(Rohdaten)
________________________________________

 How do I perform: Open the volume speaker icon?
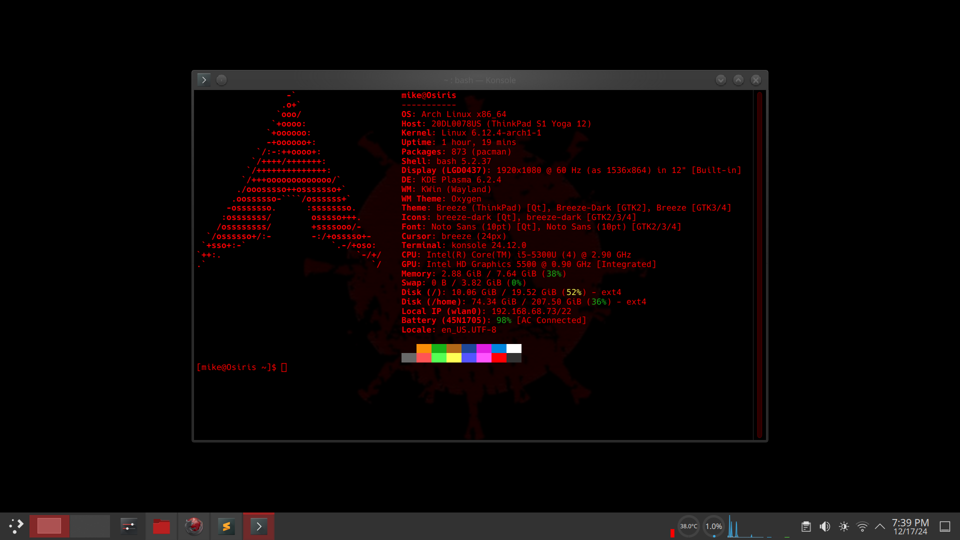tap(825, 527)
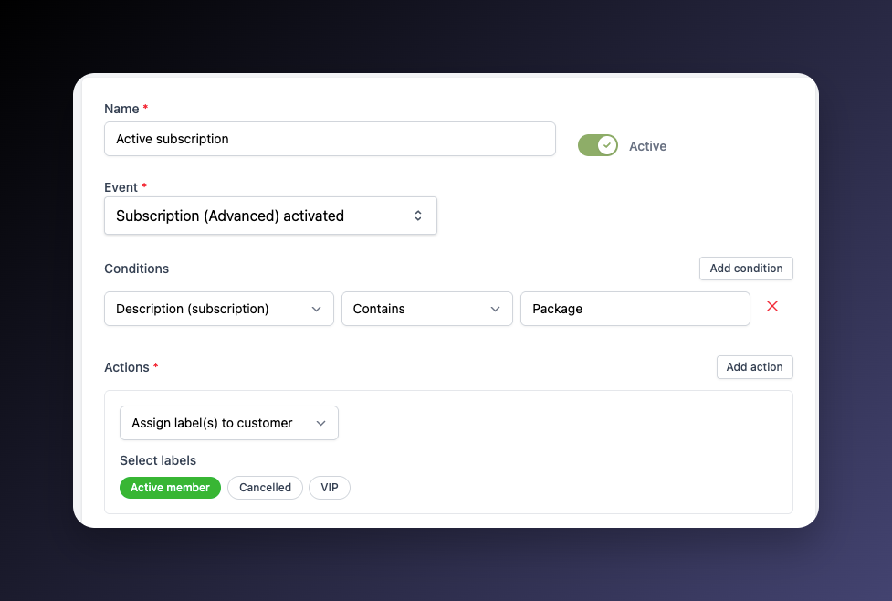The width and height of the screenshot is (892, 601).
Task: Select the VIP label chip
Action: 329,488
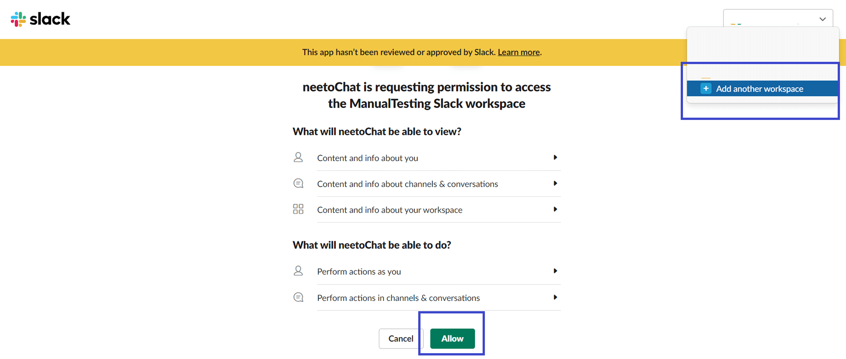Click the Content and info about you label
The height and width of the screenshot is (359, 846).
pyautogui.click(x=367, y=158)
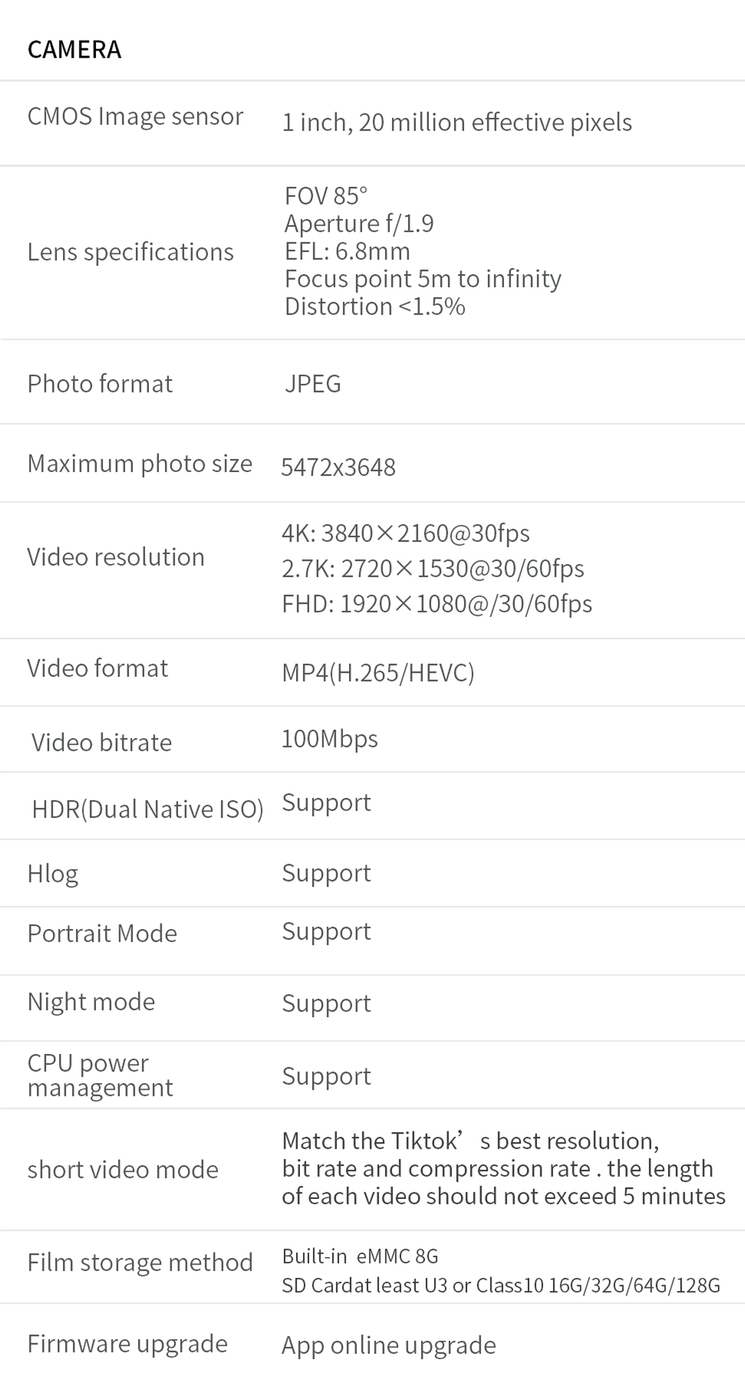745x1395 pixels.
Task: Click the 100Mbps video bitrate value
Action: [330, 739]
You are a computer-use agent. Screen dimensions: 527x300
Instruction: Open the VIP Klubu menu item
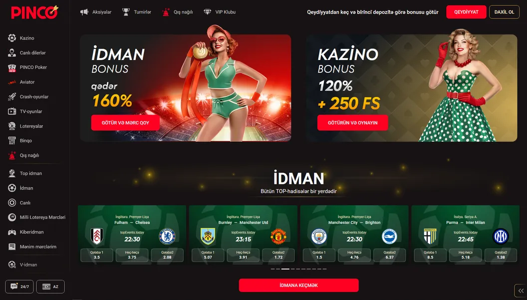point(220,12)
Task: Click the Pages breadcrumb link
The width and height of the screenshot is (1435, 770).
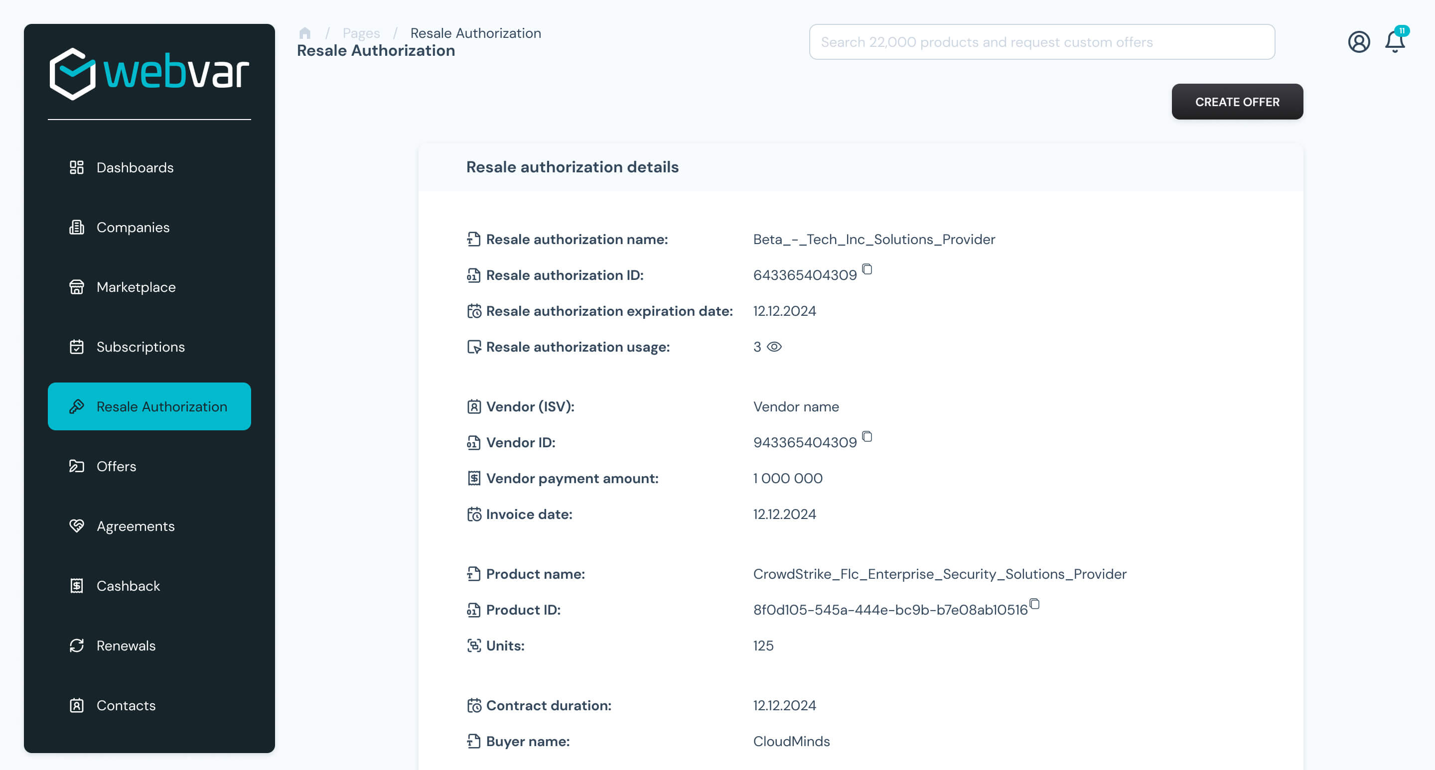Action: coord(361,33)
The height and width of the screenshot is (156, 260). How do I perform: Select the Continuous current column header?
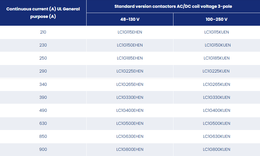[43, 13]
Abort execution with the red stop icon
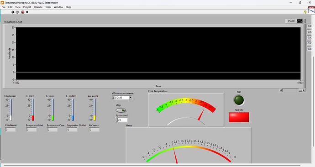 [x=22, y=12]
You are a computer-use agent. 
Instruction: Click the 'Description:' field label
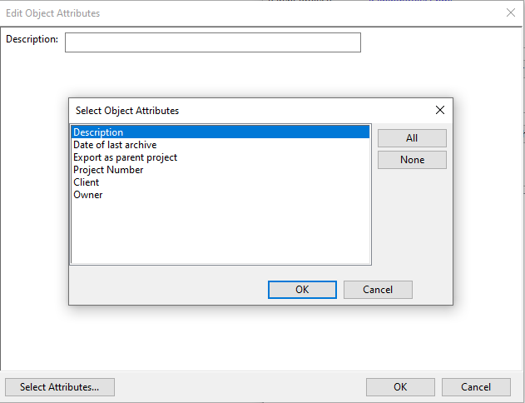point(32,39)
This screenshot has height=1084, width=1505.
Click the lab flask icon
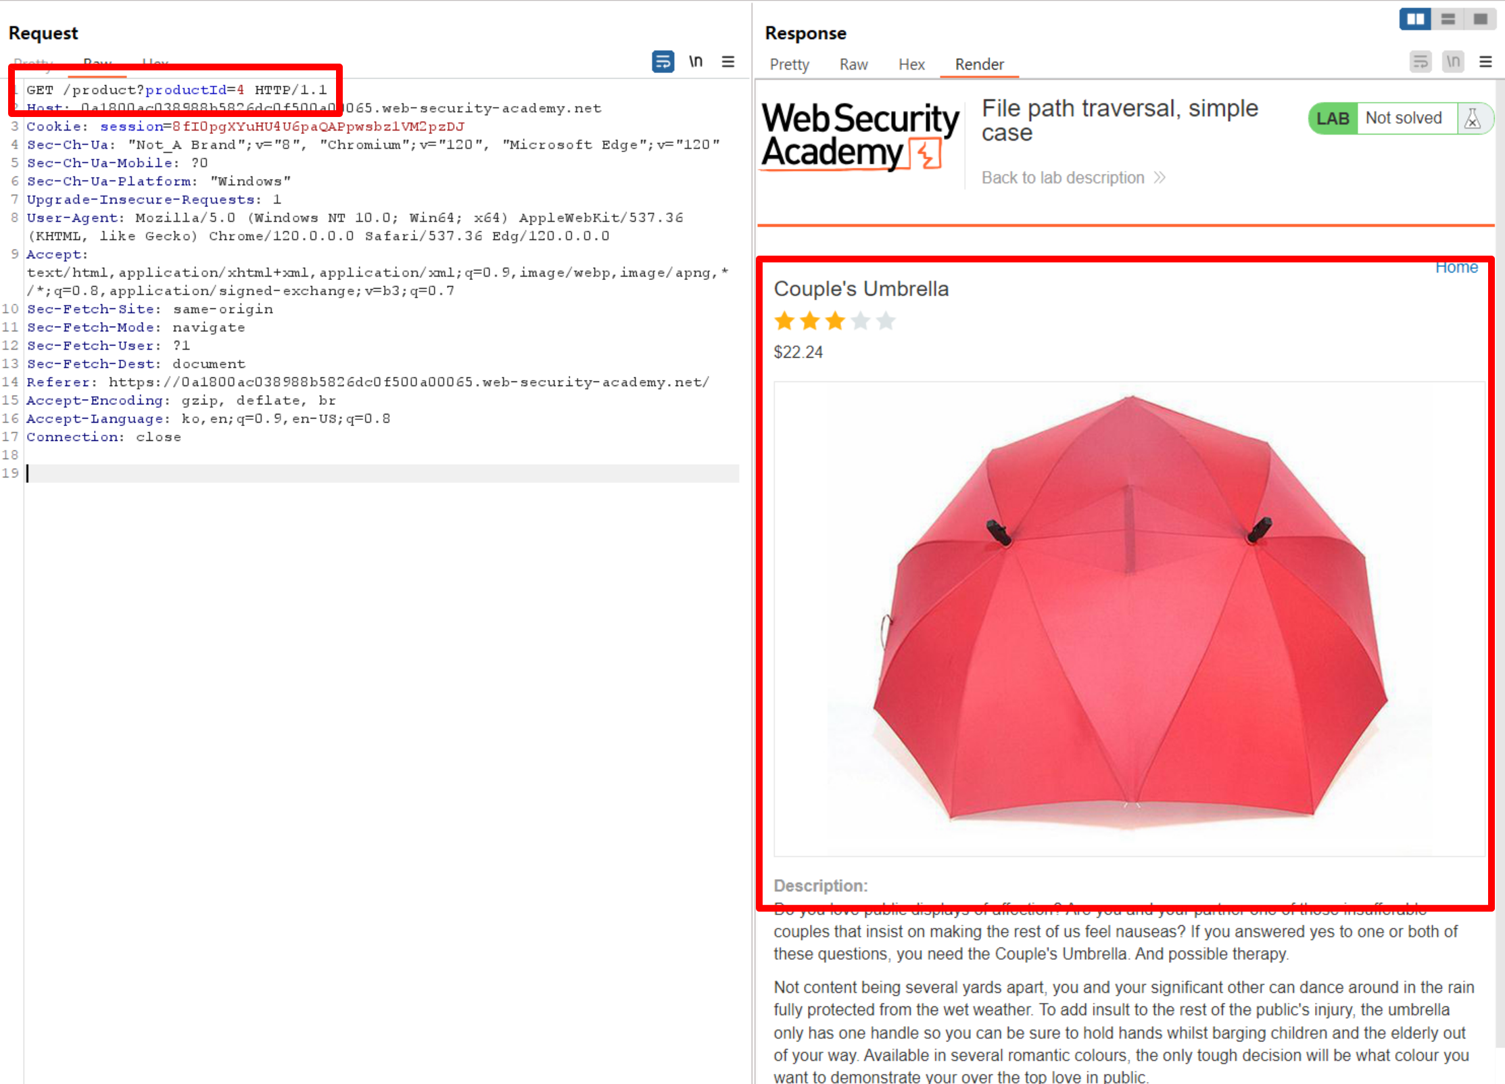pyautogui.click(x=1473, y=118)
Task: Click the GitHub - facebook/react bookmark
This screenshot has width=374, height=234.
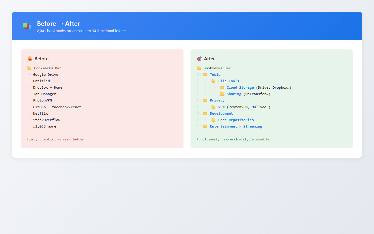Action: click(57, 107)
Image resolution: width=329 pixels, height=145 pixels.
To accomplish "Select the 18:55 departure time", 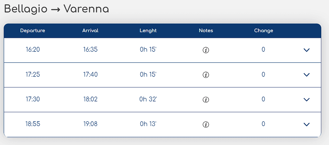I will (x=32, y=124).
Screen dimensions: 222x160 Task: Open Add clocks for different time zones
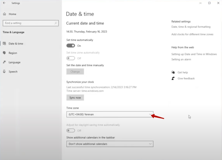192,35
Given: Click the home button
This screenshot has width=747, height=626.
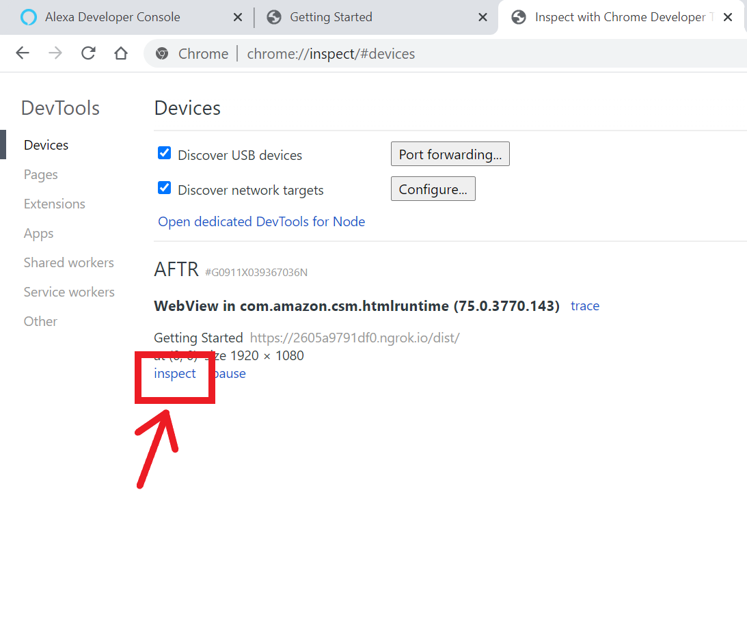Looking at the screenshot, I should click(120, 53).
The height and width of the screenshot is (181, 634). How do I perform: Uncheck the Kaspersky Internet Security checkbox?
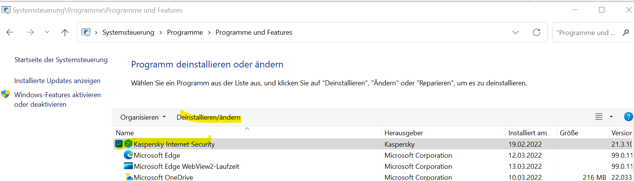pos(119,144)
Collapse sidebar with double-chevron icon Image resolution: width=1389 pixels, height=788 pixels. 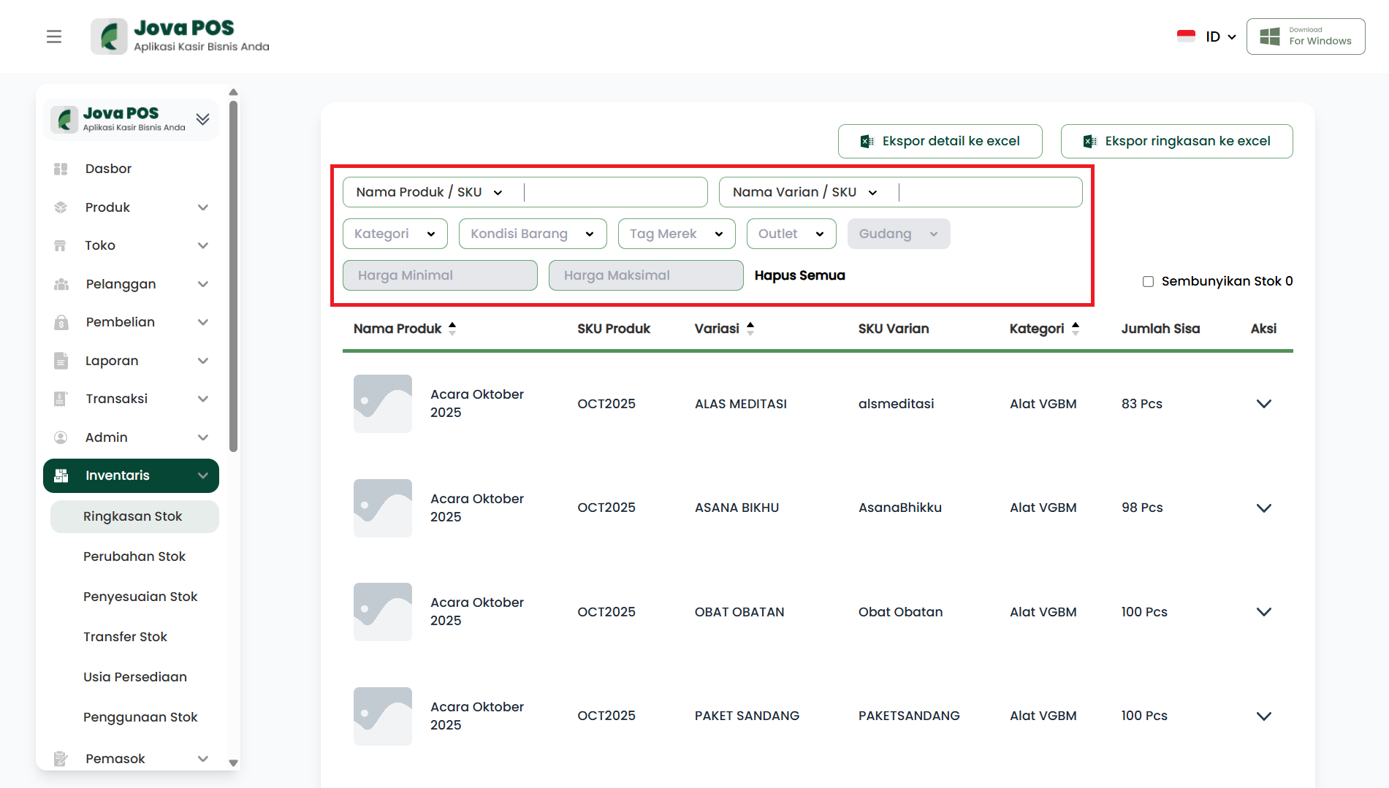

________________________________________

• Aufgabe:
Schreibe die Zeilen vom Beginn der Rohdaten bis einschließlich der Zeile mit "Action: coord(361,33)" unverändert ab. Lass dabei die Bilder weg.

• Lösung:
 How do I perform: Open the volume speaker icon?
tap(825, 527)
The width and height of the screenshot is (892, 601).
Task: Select the VIP label chip
Action: 329,488
Click the Content and info about you label
The height and width of the screenshot is (359, 846).
pyautogui.click(x=367, y=158)
745x1395 pixels.
Task: Click the 100Mbps video bitrate value
Action: [330, 739]
You are a computer-use agent. Screen dimensions: 527x300
Instruction: Open the VIP Klubu menu item
point(220,12)
Task: Click the Pages breadcrumb link
The width and height of the screenshot is (1435, 770).
Action: coord(361,33)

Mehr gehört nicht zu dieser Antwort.